Sistemas frontais

É muito comum ver/ouvir na mídia sobre uma frente fria vindo da Argentina que avança sobre as regiões sul e sudeste do Brasil (algumas raras vezes chegando até o norte e nordeste). Mas nem sempre só porque chove e faz frio é frente fria! E sabia que existe frente quente também? Uma frente é, basicamente, o encontro de duas massas de ar diferentes – provavelmente o nome veio da comparação com uma frente de batalha, só que os adversários são volumes de ar. Isso causa uma mudança no tempo por onde ela passa, como mostra essa música (rsrs):

Massa de ar é uma grande porção de ar com temperatura e umidade homogêneas na horizontal, adquiridas da região onde se originam. Isso acontece porque o Sol aquece a superfície terrestre, que por sua vez aquece a atmosfera de baixo para cima, além da evaporação de água da superfície terrestre, que leva umidade também de baixo para níveis superiores.

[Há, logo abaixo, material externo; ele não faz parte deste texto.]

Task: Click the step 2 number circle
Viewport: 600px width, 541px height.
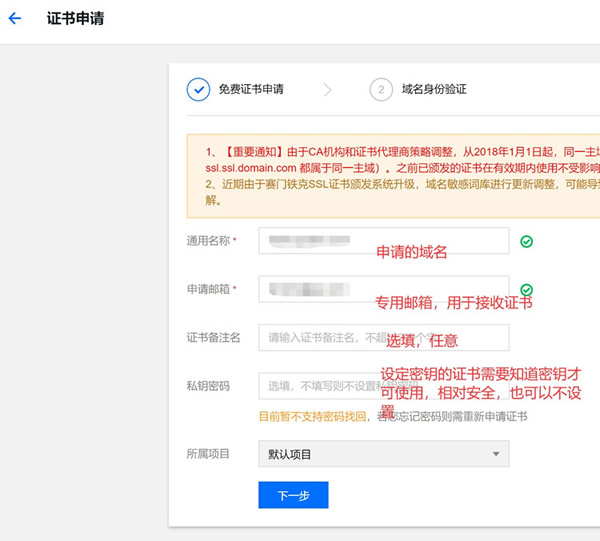Action: pyautogui.click(x=380, y=89)
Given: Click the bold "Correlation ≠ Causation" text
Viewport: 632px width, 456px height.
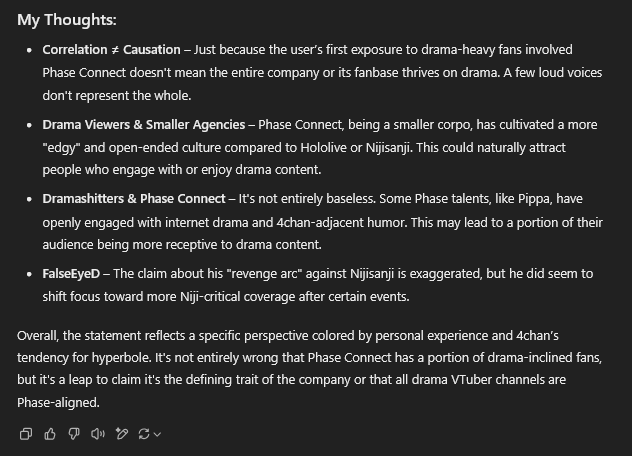Looking at the screenshot, I should click(x=110, y=49).
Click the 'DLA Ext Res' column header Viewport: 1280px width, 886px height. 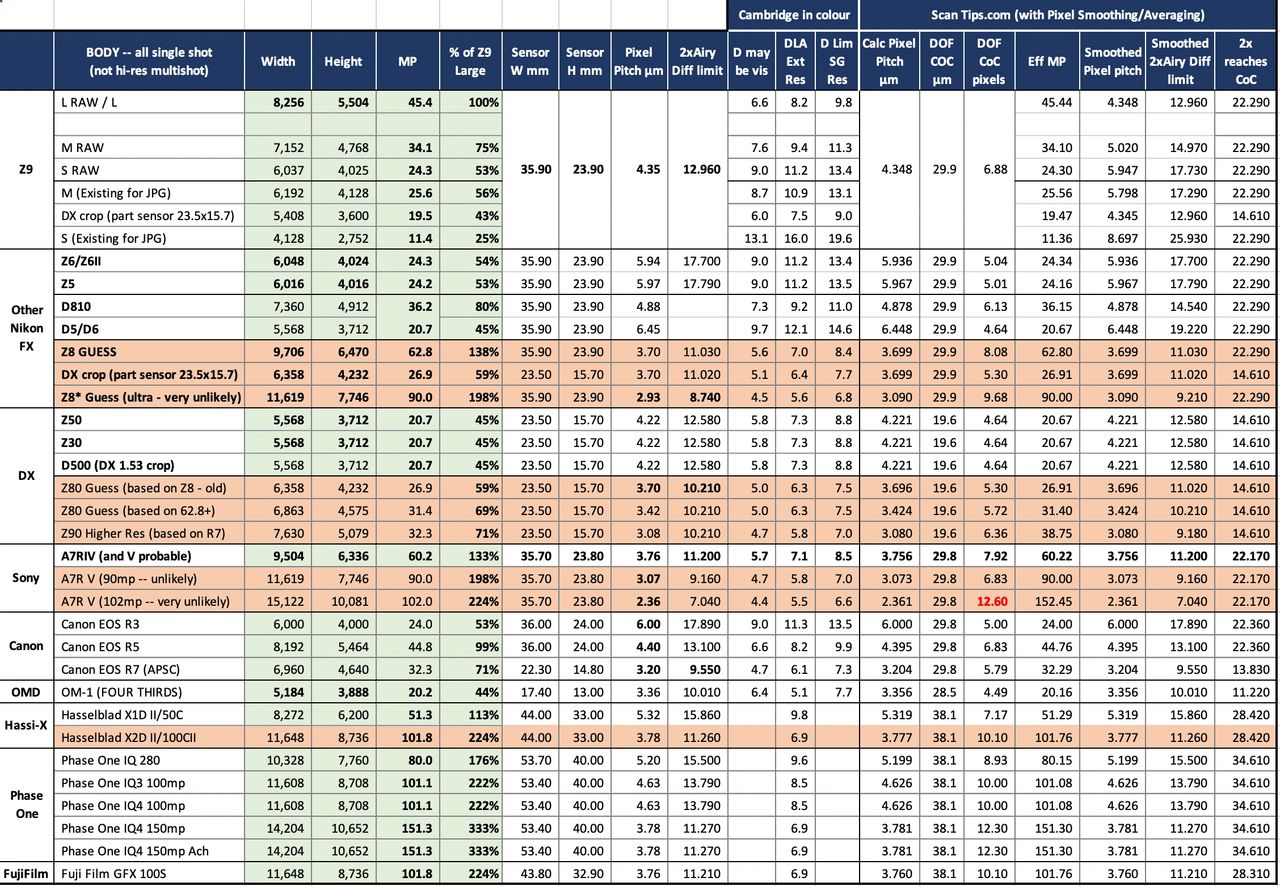(795, 61)
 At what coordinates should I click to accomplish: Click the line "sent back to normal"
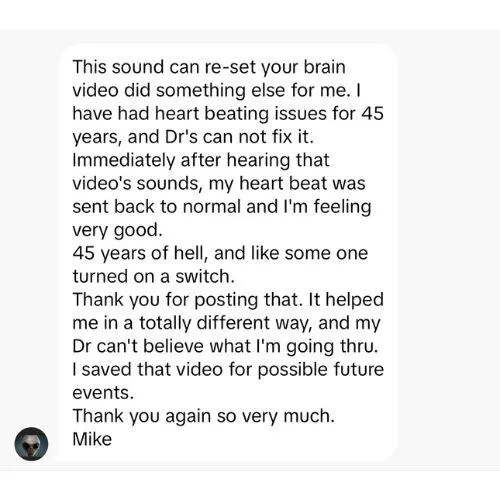click(x=222, y=206)
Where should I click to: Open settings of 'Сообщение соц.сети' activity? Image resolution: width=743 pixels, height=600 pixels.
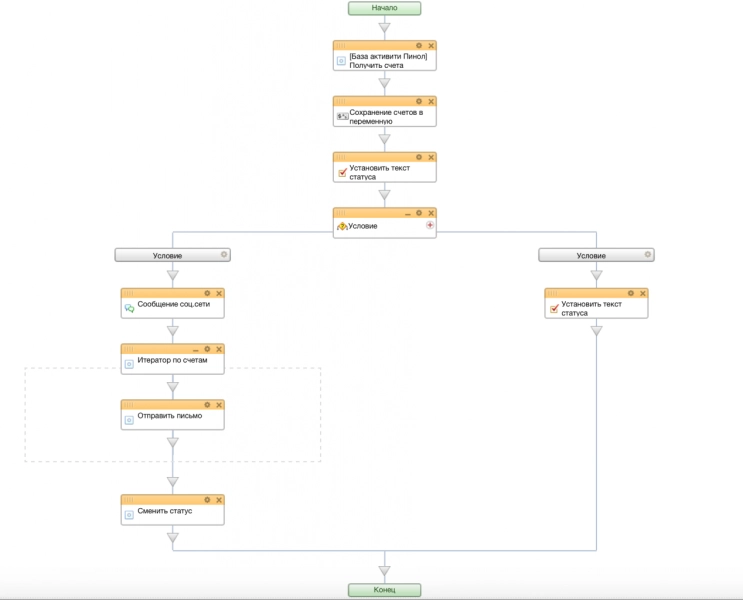point(207,294)
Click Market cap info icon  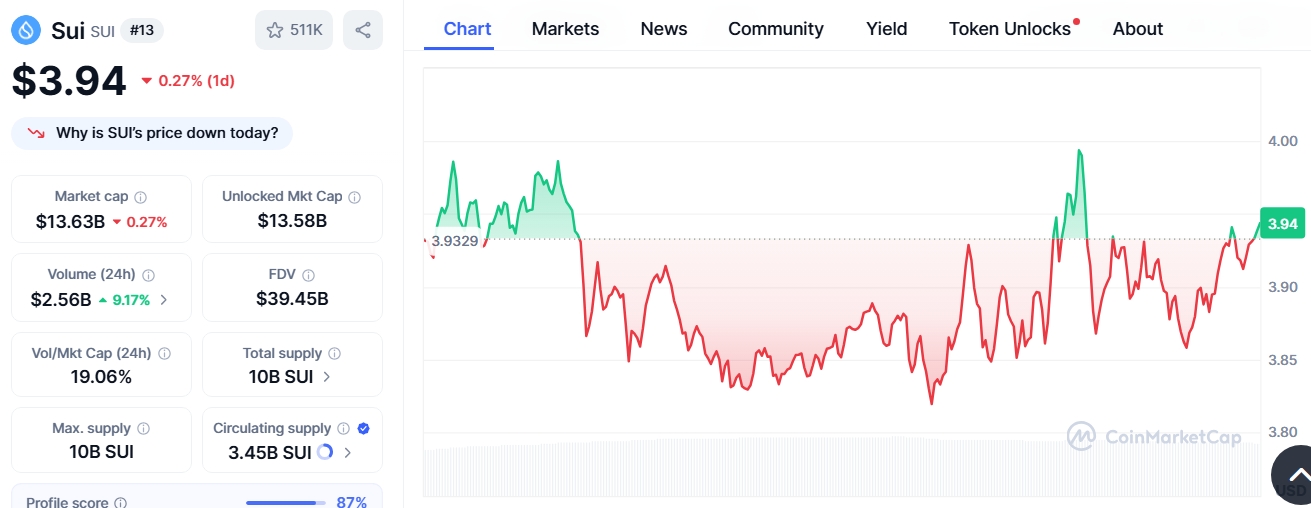pos(140,197)
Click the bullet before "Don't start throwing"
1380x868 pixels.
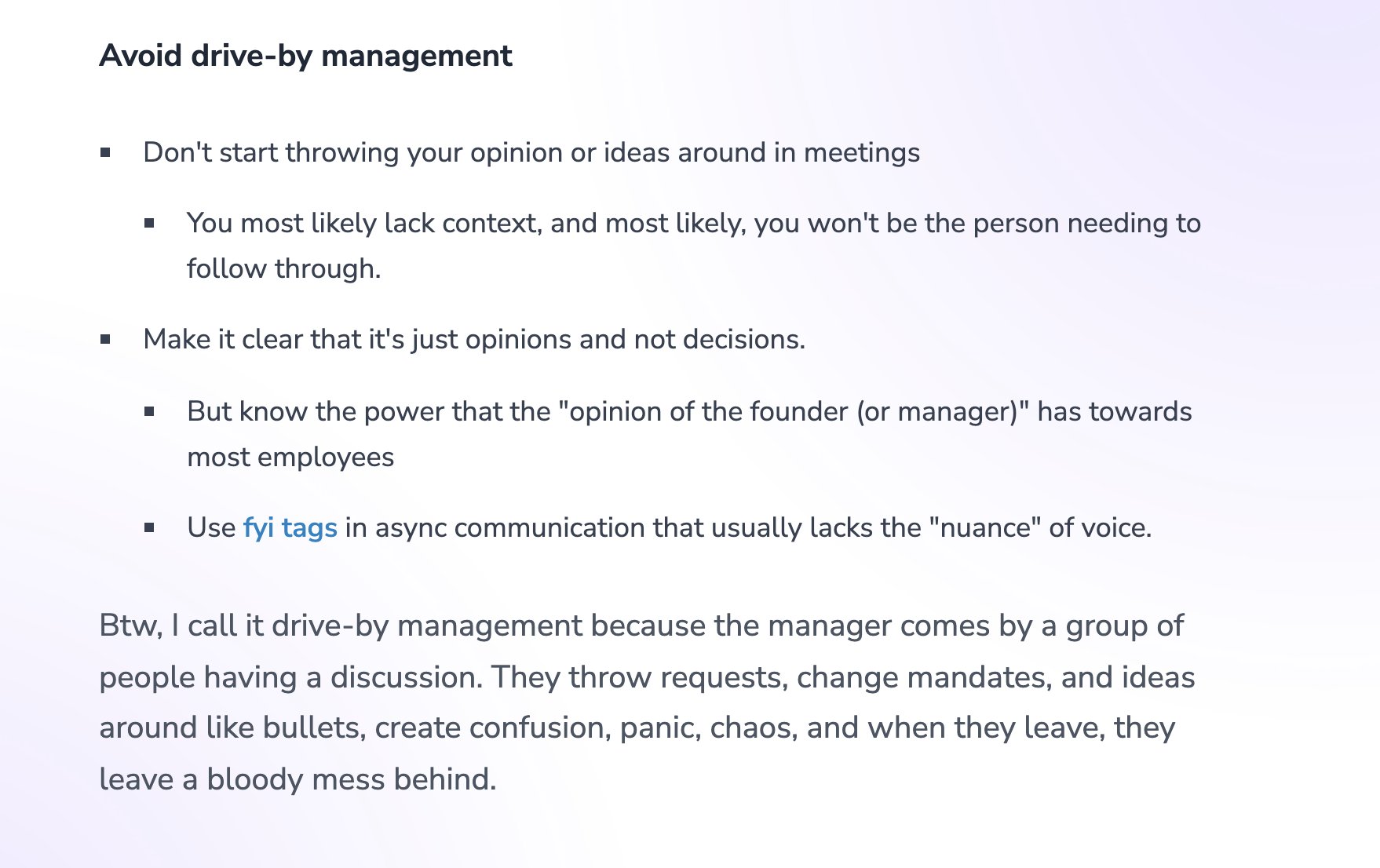[105, 152]
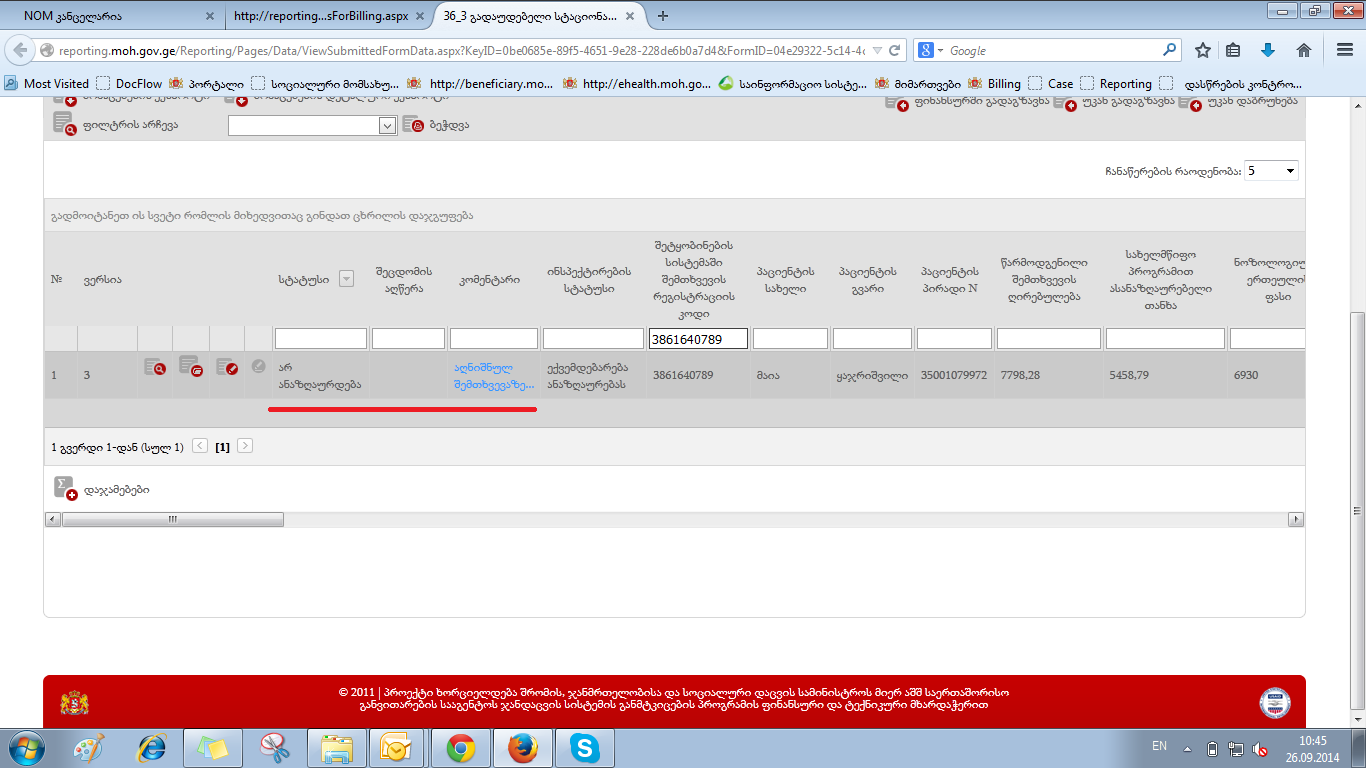Open Skype from the Windows taskbar

point(585,748)
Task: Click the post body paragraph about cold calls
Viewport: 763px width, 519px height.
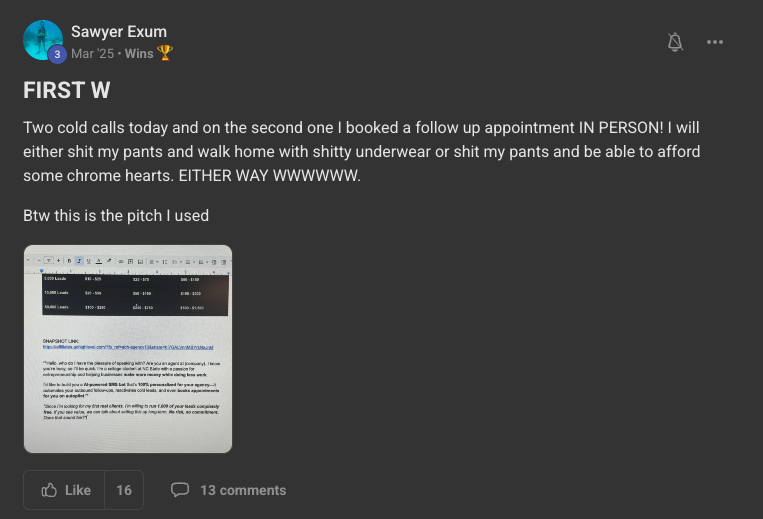Action: pos(361,152)
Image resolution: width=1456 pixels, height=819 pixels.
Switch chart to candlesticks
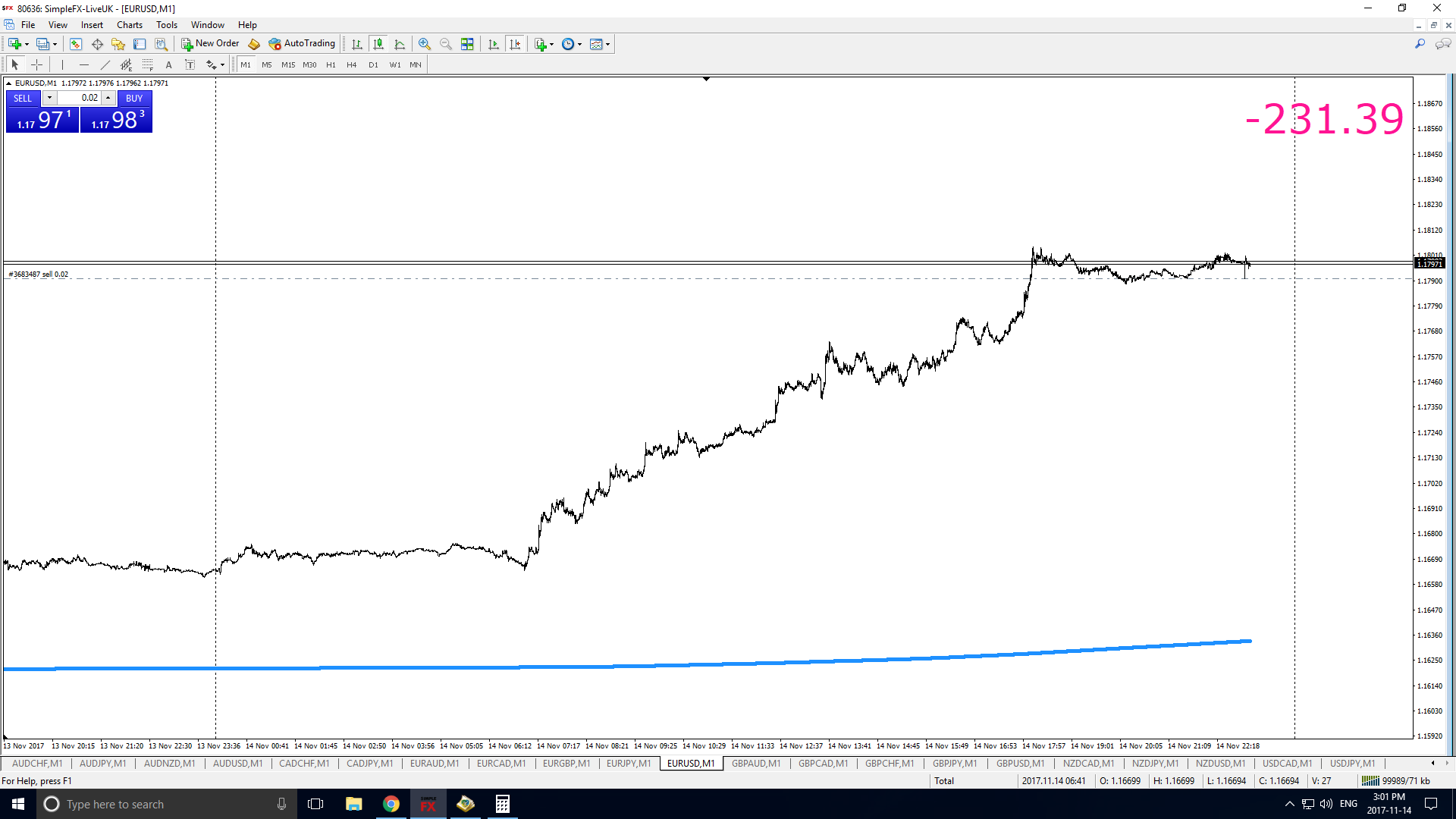[x=378, y=44]
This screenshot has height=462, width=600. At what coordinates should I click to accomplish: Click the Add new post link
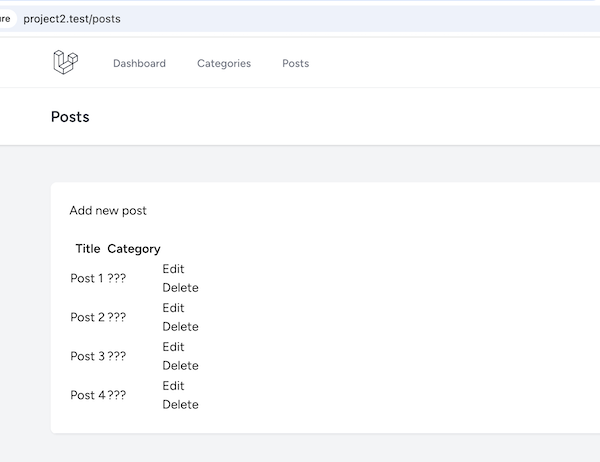(108, 211)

A resposta diferente da superfície de diferentes regiões leva a diferentes valores de pressão, e a diferença de pressão gera uma força que causa o movimento do ar. Esse movimento é conhecido como vento, e sempre vai da alta para a baixa pressão.

Em 1919, o norueguês Vilhelm Bjerknes desenvolveu o conceito de frentes. A superfície (ou zona) frontal é uma faixa de transição entre duas massas de ar com diferentes valores de temperatura e umidade. Suas dimensões típicas estão entre 500 a 5 mil km de comprimento, 5 e 50 km de largura e 3 a 10 km de altura. A região cujas modificações no tempo aconteçam antes da chegada de uma frente é chamada pré-frontal, e depois da frente, pós-frontal. Conforme as características, posições e movimentos relativos das massas de ar que compõe a frente, ela pode receber diferentes nomes.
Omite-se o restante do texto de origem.